As promised in this post, I said that I would review “Exploring Animal Social Networks”, by Croft, James, and Krause. I finished the book a while ago, but I’ve been stuck in the hell of my examen de synthèse and haven’t had time to do a proper review.
Having said that, I’m not going to do a proper review anyways. Why? Well, as full disclosure, I’ve spoken with Dr. Krause about the possibility of joining his lab as a postdoctoral researcher when I’ve finished my Ph.D; while it’s only a preliminary discussion at this point, any review I would make of this book would probably be tinged in a way I don’t feel like trying to control. So, I’ll just mention a few points of interest about the book, and I’d be happy to answer questions in the comments.
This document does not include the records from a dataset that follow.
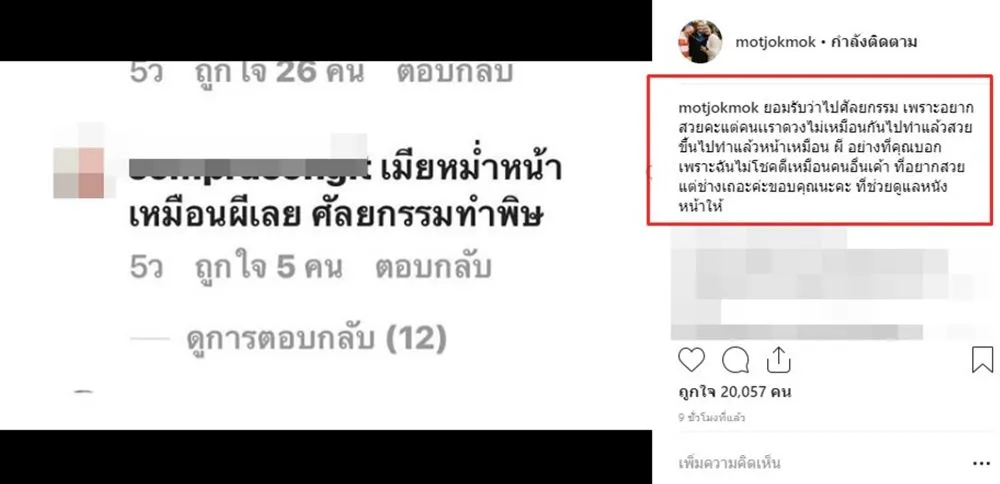
Task: Expand ดูการตอบกลับ (12) replies
Action: click(x=316, y=339)
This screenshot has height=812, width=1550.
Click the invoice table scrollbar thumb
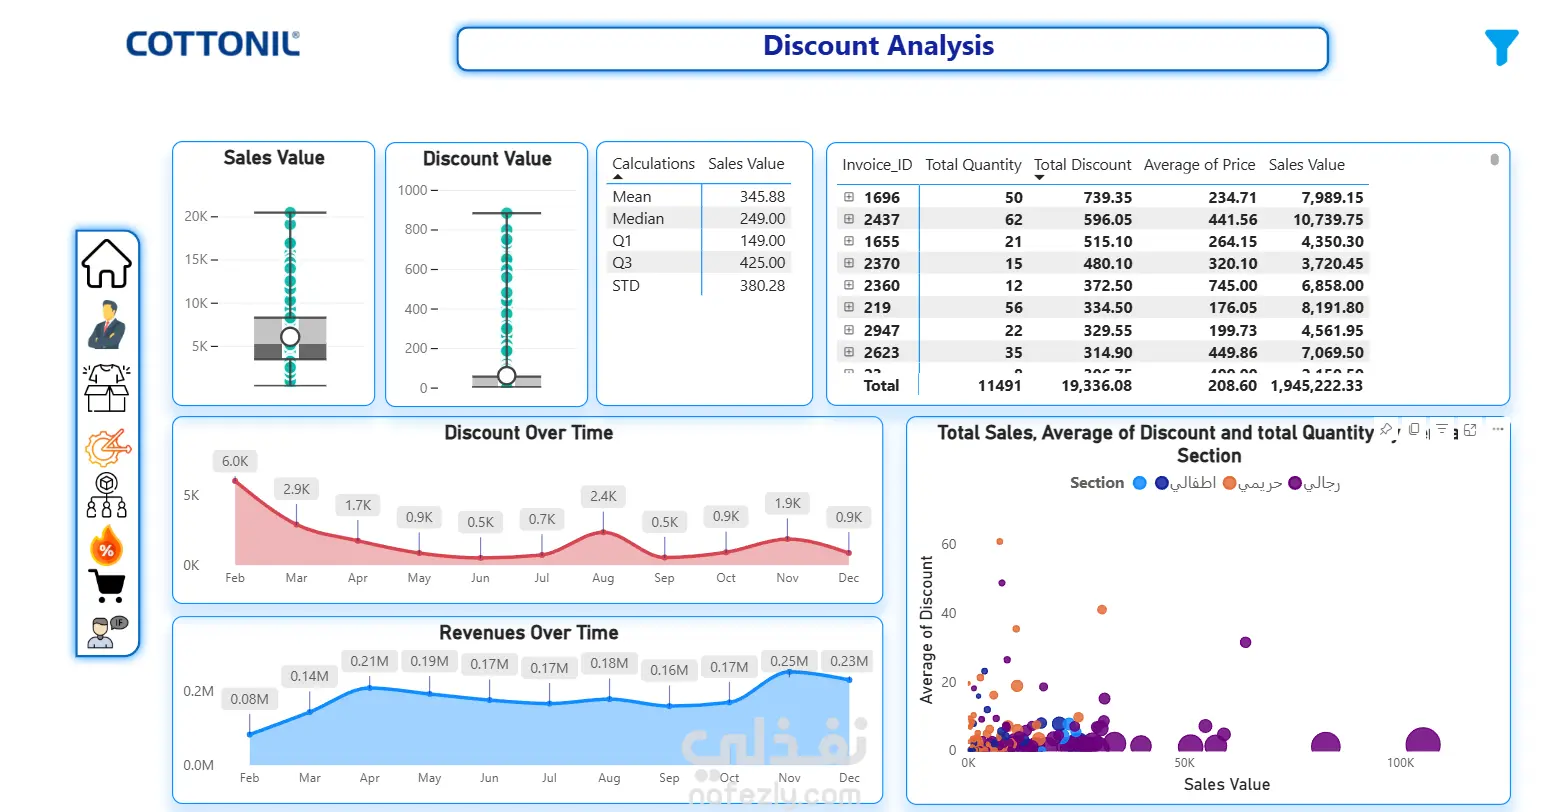[1494, 160]
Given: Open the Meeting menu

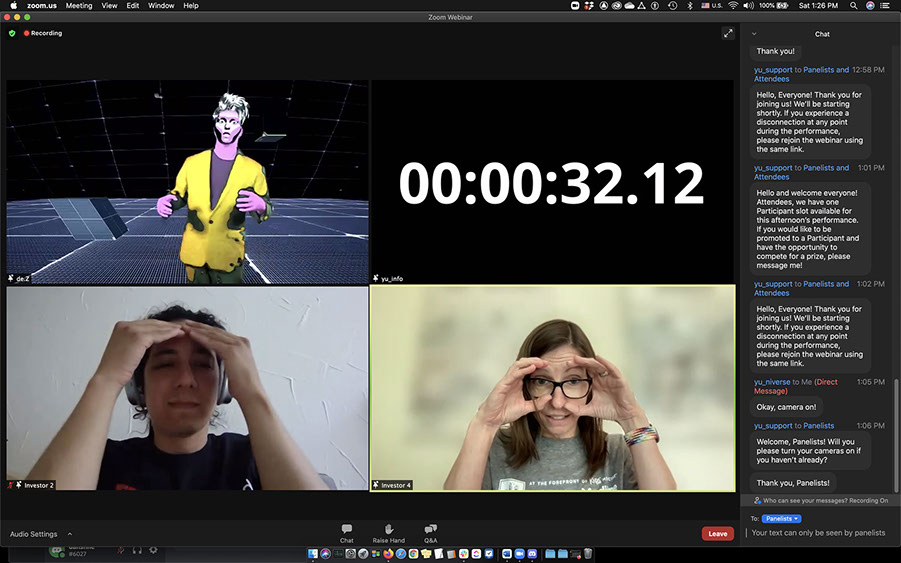Looking at the screenshot, I should 79,6.
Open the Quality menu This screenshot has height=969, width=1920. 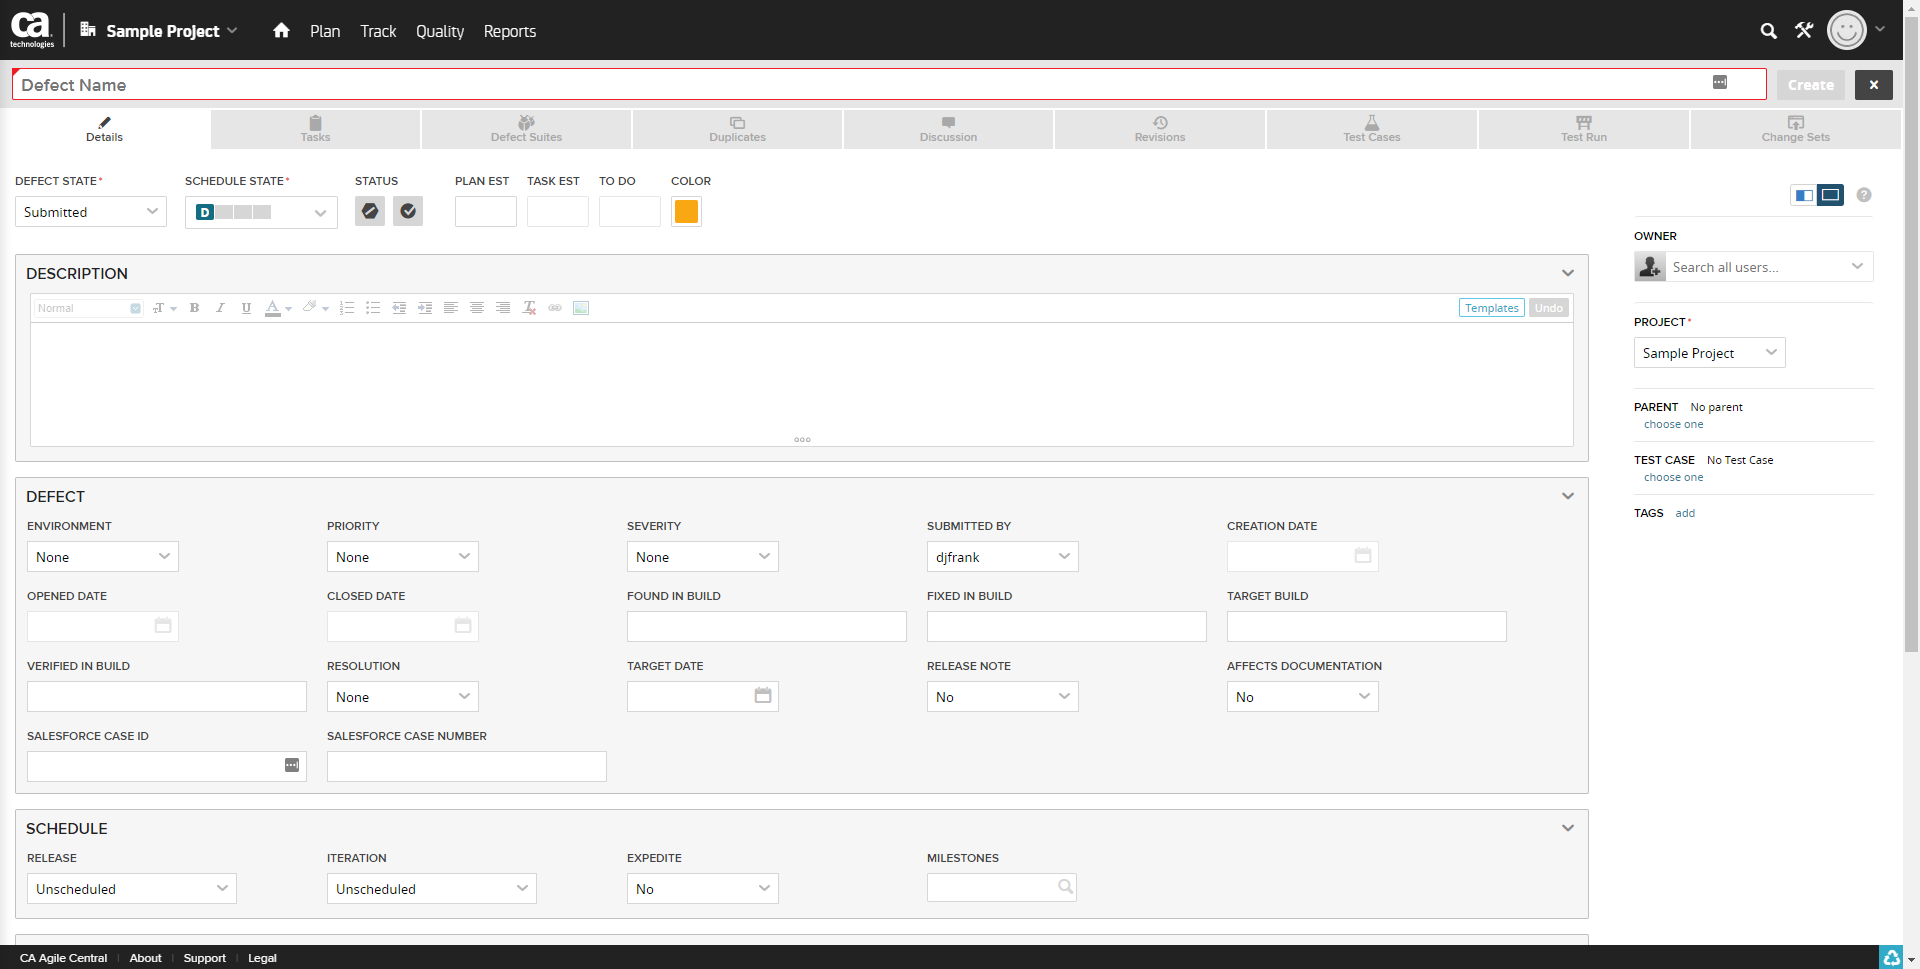pyautogui.click(x=440, y=31)
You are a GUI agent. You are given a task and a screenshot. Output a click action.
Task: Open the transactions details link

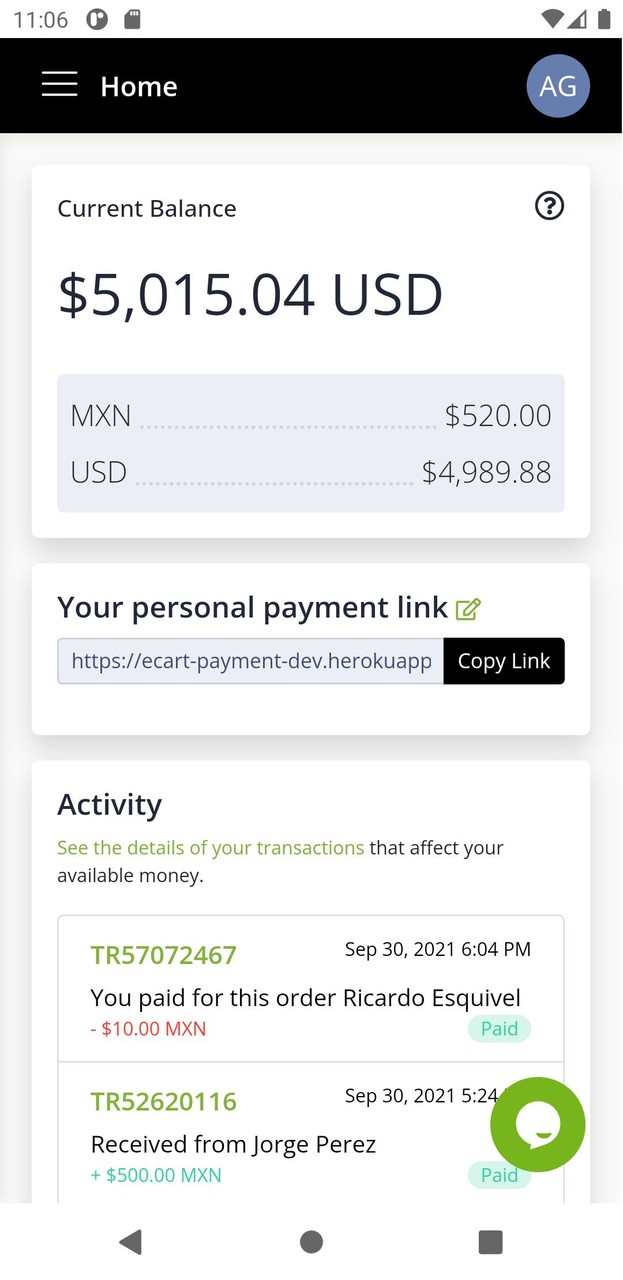click(x=209, y=847)
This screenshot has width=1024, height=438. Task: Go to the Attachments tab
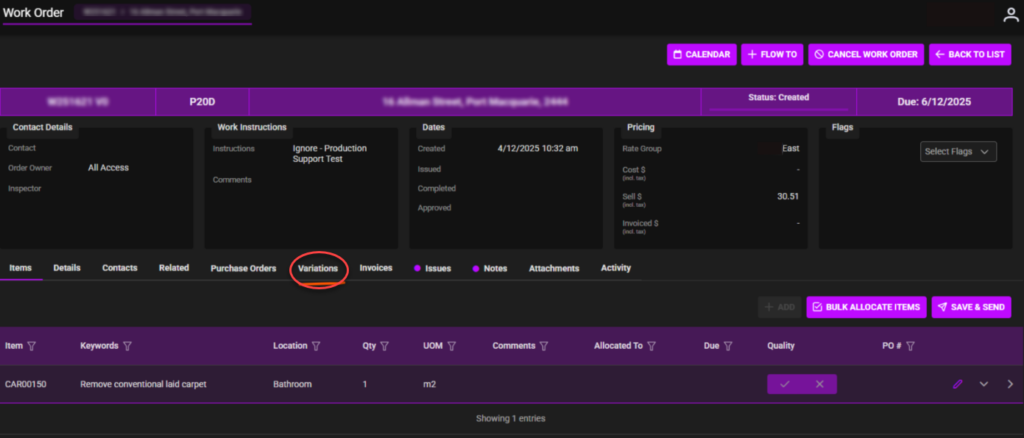coord(554,268)
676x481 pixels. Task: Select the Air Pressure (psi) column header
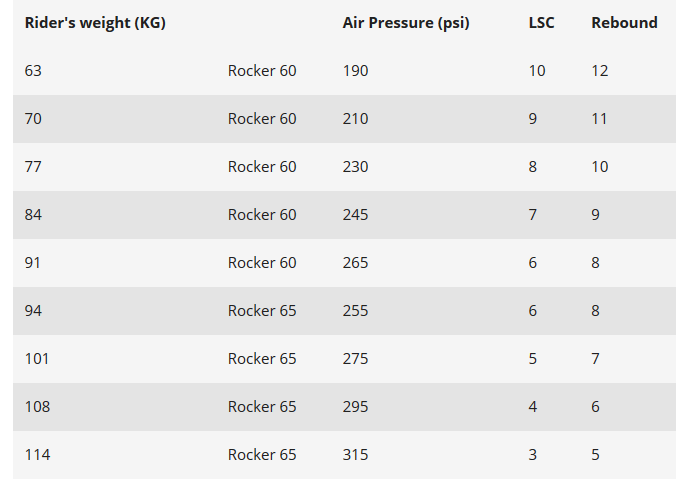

The book’s publication, two years ago, came at a perfect time. Social network analysis (SNA), the study of relationships among individuals by encoding them as a mathematical object known as a graph, has been a topic of some interest in fields such as sociology for decades, but has only recently attracted widespread interest in biology. In animal behavior, the use of SNA is even more recent. Its usefulness has been hampered by a lack of statistical tools to accommodate sampling, and it is only in the past fear years that methods from mathematics, statistical physics, and nonparametric statistics have converged to enhance the usefulness of SNA for behavioral biologists.
Exploring Animal Social Networks synthesizes recent advances in the field and provides an extremely accessible introduction to the methods and applications of SNA to animal behaviour. They discuss issues of interest to practicing researchers: sampling, coding, and descriptive and inferential analysis; their statistical test of choice is randomization tests, and the authors discuss the applications of these tests using real data. The tests they discuss are not a cure-all (and recent papers are engaged in a lively debate over the best applications of these methods), but they are careful to point out where researchers might go astray.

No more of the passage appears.